慰安婦問題自体ではなく、吉田証言を裏どりなしで何度も載せて何十年もしらばっくれた挙句、吉田が言ったのを書いただけ、と最低限取り消した報道行為を示されたのです。
何故なら本記事のテーマがそこまでの括りだからです。
付け足されている表記は筆者の女性達への思いやりの心の端であり、それに長々とご自身の認識を示されることは反論者として他者への説得力をそぐだけだと思われませんか。

昨今の朝日や毎日の記事の組み立て自体がいくらでもそうやってふわふわと広げて書くので区別がつかないのかもしれないですが、社会活動を行う上でそこの枠を捉えて会話を進めるのはとても大切ですよ。

Flint_Lockさんへ

あまりこの案件についてご存知ないようなので、検索すればすぐに出てくるようなことをあげておきます。
私はあまり長い文章を書くのは得意ではありませんのでなるべく手短に申し上げます。

森友に関して何よりも問題なのは、幼稚園の経営がうまくいかなくなってからすでに数年が経っていることです。

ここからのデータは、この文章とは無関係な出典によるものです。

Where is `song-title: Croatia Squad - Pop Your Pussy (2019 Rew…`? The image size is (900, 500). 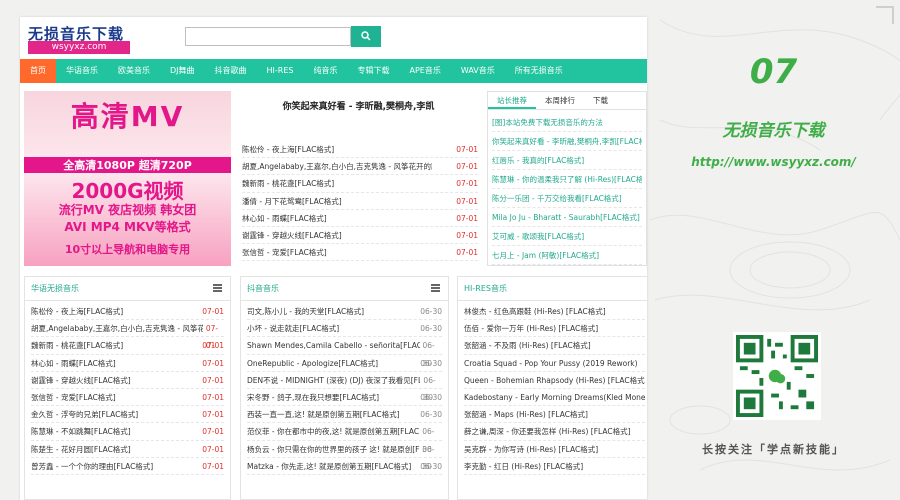
song-title: Croatia Squad - Pop Your Pussy (2019 Rew… is located at coordinates (551, 363).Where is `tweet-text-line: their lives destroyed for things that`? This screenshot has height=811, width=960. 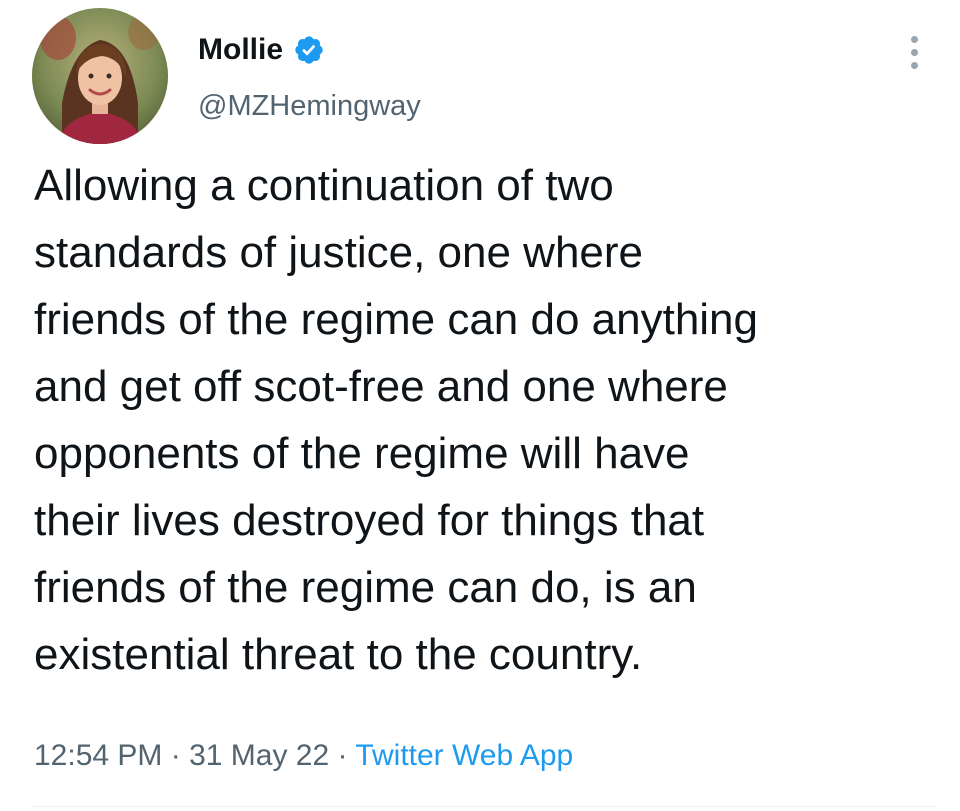 tweet-text-line: their lives destroyed for things that is located at coordinates (370, 520).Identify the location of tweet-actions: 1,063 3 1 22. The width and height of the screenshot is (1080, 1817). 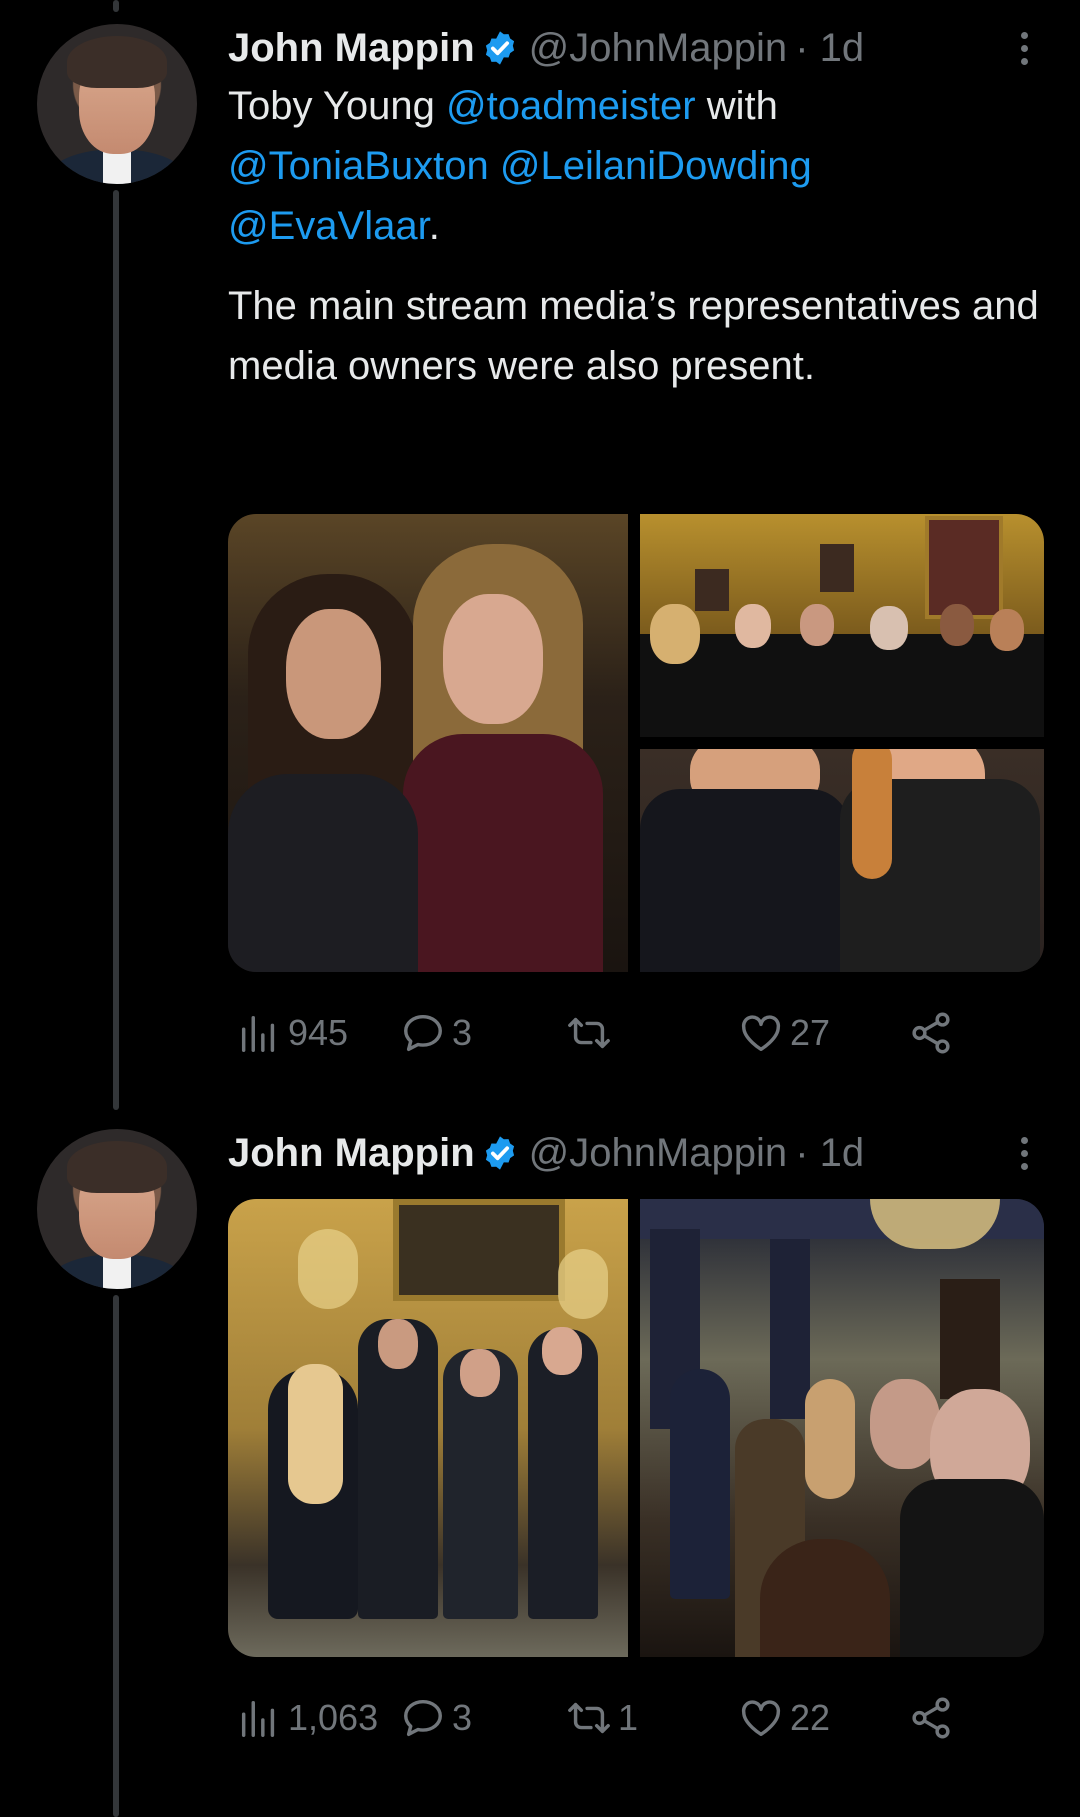
(598, 1718).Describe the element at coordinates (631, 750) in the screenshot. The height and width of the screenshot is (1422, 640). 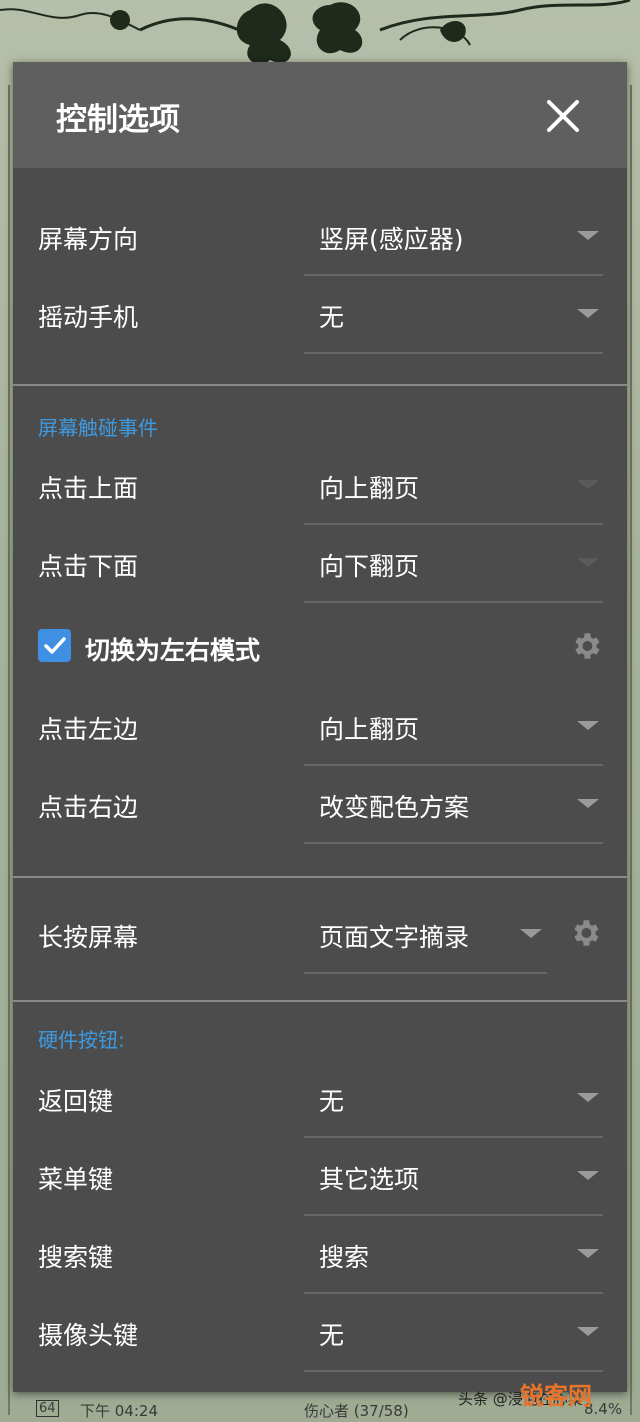
I see `page-frame-right` at that location.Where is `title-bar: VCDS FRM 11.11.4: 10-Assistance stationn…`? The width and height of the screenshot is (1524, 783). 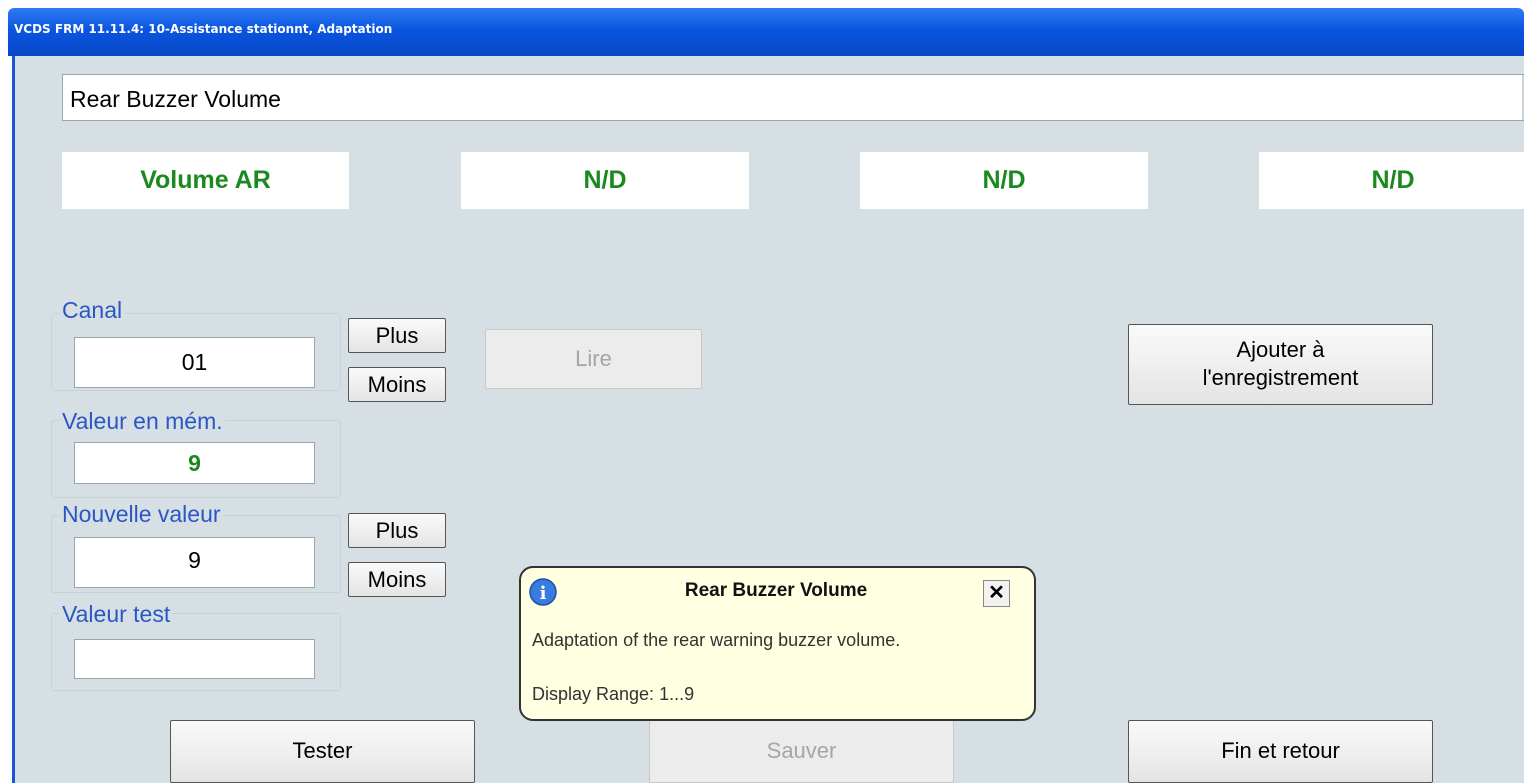 title-bar: VCDS FRM 11.11.4: 10-Assistance stationn… is located at coordinates (766, 32).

ttp://tyoshiki.hatenadiary.com/entry/2017/03/04/194029
(2010年頃の森友学園の口コミまとめ)
ブログ名:この夜が明けるまであと百万の祈り

ttps://www65.atwiki.jp/abesho/pages/21.html.「塚本幼稚園」保護者による告発ブログ―森友学園問題まとめwiki

教諭の大量退職や退園者の続出で評判を落とし、大幅な定員割れを起こしています。

おまけに籠池諒子は2010年に小学生に対して暴力をふるったことで警察に拘留され、のちに訴訟沙汰、敗訴になっています。
(起きたのは今年じゃなくて7年も前!大阪府はなんとも思わなかったのかね)
事件現場となった南港さくら幼稚園は、2014年に休園。


ttps://www.j-cast.com/tv/2017/03/07292409.html


私学審議会にかけられている時点で既にこのていたらくでは、いくらなんでも小学校の開校許可はないかと。
六年間子供を預かることと、教員の給与・設備の初期費用やランニングコストも幼稚園より遥かにかかるのに経営力や資金力に不安がある。
さらに、幼稚園副園長という立場にあろう者が小学生に暴力を振るっていたとは。
これで大阪府が「知らなかった」で済まされるとは思えません。
調べればすぐにわかりそうな事でしょうよ。
マスコミも籠池の思想信条の話がメインで肝心のことを伝えていません。
右翼であろうと左翼であろうと駄目なものは駄目なんですよ。

引用記事は政治的な色のない、あるいは薄いものを選びました。
そういうのを探すだけで結構手間なのが、この案件のおかしなところですね。

本来の小川榮太郎氏が受けたスラップ訴訟の件から完全に逸脱しているので締めます。

無礼で無内容なコメントを二つブロックしました。